IDC has identified the characteristics of organizations that are able to extract more value out of the information and the data available to them. Leader organizations make use of information access and analysis technologies to facilitate information access, retrieval, location, discovery, and sharing among their employees and other stakeholders. These insight leaders are characterized by:
- Strategic use of information extracted from both content and data assets
- Efficient access to unified and efficient access to information
- Effective query capabilities (including dashboards)
- Effective sharing and reuse of information among employees and other stakeholders
- Access to subject matter experts and to the accumulated expertise of the organization
- Effective leverage of relationships between information from different content and data sources
So how can artificial intelligence (AI) and machine learning affect information access and retrieval? The types of questions that are best answered by AI-enabled information access and retrieval tools are those that require input from many different data sources and often aren’t simple yes/no answers.
In many cases, these types of questions rely on semantic reasoning where AI makes connections across an aggregated corpus of data and uses reasoning strategies to surface insights about entities and relationships. This is often done by building a broad-based searchable information index covering structured, unstructured, and semi-structured data across a range of topics (commonly called a knowledge base) and then using a knowledge graph that supports the AI based reasoning.

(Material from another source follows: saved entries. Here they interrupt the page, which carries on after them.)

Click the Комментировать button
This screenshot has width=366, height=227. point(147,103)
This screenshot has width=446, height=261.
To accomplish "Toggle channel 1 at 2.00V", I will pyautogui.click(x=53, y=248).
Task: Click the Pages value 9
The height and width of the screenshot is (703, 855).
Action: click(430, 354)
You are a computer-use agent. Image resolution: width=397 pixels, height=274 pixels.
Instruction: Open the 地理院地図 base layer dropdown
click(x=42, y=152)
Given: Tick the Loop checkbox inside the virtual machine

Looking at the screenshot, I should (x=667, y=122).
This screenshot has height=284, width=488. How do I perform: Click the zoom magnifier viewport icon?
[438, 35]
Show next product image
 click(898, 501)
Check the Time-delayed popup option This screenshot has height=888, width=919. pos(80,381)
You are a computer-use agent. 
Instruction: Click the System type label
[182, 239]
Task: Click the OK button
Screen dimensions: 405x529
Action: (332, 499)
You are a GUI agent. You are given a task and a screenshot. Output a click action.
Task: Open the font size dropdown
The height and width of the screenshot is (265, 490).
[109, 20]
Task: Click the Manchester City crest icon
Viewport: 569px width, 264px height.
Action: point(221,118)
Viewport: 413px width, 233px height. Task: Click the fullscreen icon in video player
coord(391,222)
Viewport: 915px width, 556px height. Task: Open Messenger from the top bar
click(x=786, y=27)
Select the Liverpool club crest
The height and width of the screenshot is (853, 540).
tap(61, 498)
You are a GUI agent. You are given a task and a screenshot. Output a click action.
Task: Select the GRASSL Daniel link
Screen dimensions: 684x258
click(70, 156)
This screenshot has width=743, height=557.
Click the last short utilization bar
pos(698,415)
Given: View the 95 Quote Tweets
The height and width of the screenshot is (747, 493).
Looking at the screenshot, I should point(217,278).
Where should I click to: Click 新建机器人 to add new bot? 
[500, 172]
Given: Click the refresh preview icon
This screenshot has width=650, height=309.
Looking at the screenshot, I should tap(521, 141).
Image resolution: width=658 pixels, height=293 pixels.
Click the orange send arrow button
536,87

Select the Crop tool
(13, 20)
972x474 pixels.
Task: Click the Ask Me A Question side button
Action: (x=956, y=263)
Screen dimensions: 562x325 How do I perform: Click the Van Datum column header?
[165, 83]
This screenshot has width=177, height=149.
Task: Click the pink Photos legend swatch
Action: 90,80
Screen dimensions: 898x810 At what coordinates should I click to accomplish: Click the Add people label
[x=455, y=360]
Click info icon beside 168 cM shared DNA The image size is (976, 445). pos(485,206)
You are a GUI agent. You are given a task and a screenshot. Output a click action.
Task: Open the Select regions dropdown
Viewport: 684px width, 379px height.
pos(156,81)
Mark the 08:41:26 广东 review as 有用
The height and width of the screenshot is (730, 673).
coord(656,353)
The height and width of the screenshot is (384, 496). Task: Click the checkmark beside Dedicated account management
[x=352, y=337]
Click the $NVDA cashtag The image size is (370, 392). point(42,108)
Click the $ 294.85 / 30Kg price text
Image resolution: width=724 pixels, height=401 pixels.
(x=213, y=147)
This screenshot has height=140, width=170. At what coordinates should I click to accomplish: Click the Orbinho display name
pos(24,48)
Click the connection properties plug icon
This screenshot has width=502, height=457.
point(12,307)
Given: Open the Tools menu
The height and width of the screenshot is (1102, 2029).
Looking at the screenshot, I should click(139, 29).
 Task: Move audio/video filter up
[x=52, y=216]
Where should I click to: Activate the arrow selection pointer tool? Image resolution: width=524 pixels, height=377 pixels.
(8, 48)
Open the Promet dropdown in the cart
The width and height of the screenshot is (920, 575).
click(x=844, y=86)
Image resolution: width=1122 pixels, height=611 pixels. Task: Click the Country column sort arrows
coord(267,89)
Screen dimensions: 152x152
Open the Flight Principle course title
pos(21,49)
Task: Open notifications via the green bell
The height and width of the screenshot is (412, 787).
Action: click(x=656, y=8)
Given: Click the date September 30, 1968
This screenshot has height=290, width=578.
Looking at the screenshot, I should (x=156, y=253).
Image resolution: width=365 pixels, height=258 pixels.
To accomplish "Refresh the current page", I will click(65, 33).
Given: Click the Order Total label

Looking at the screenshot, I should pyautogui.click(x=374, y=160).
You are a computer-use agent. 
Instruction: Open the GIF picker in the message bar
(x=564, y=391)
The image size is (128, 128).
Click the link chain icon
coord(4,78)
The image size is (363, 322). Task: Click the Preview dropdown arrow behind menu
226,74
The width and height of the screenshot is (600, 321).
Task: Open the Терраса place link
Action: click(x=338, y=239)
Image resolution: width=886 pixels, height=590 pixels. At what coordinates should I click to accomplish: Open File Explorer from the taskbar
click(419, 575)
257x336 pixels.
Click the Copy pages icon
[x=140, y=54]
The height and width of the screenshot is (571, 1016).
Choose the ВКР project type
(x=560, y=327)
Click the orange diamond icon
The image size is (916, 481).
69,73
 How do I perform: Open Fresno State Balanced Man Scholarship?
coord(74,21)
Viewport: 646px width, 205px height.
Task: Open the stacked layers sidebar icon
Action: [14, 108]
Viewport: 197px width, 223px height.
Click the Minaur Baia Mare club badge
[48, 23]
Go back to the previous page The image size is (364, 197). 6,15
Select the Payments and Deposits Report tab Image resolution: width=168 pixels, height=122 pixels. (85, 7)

AI-enabled search systems facilitate the discovery, use, and informed collaboration during analysis and decision making. These technologies use information curation, machine learning, information retrieval, knowledge graphs, relevancy training, anomaly detection, and numerous other components to help workers answer questions, predict future events, surface unseen relationships and trends, provide recommendations, and take actions to fix issues.
Content analytics, natural language processing, and entity and relationship extraction are key components in dealing with enterprise information. According to IDC’s Global DataSphere model developed in 2018, of the 29 ZB of data creation, 88% is unstructured content that needs the aforementioned technologies to understand and extract the value from it. In addition, most of this content is stored in dozens, if not hundreds of individual silos, so repository connectors and content aggregation capabilities are also highly desired.
AI and machine learning provide actionable insights and can enable intelligent automation and decision making. Key technology and process considerations include:
- Gleaning insights from unstructured data and helping to “connect the dots” between previously unrelated data points
- Presenting actionable information in context to surface insights, inform decisions, and elevate productivity with an easy-to-use application
- Utilizing information handling technologies that can be used in large scale deployments in complex, heterogeneous, and data-sensitive environments
- Enriching content automatically and at scale
- Improving relevancy continuously over time, based on user actions driven by machine learning
- Improving understanding by intelligently analyzing unstructured content
IDC believes that the future for AI-based information access and retrieval systems is very bright, because the use of AI and machine learning coupled with next-generation content analysis technologies enable search systems to empower knowledge workers with the right information at the right time.
The bottom line is this: enabled by machine learning–based automation, there will be a massive change in the way data and content is managed and analyzed to provide advisory services and support or automate decision making across the enterprise. Using information-driven technologies and processes, the scope of knowledge work, advisory services, and decisions that will benefit from automation will expand exponentially based on intelligent AI-driven systems like those that Sinequa is offering.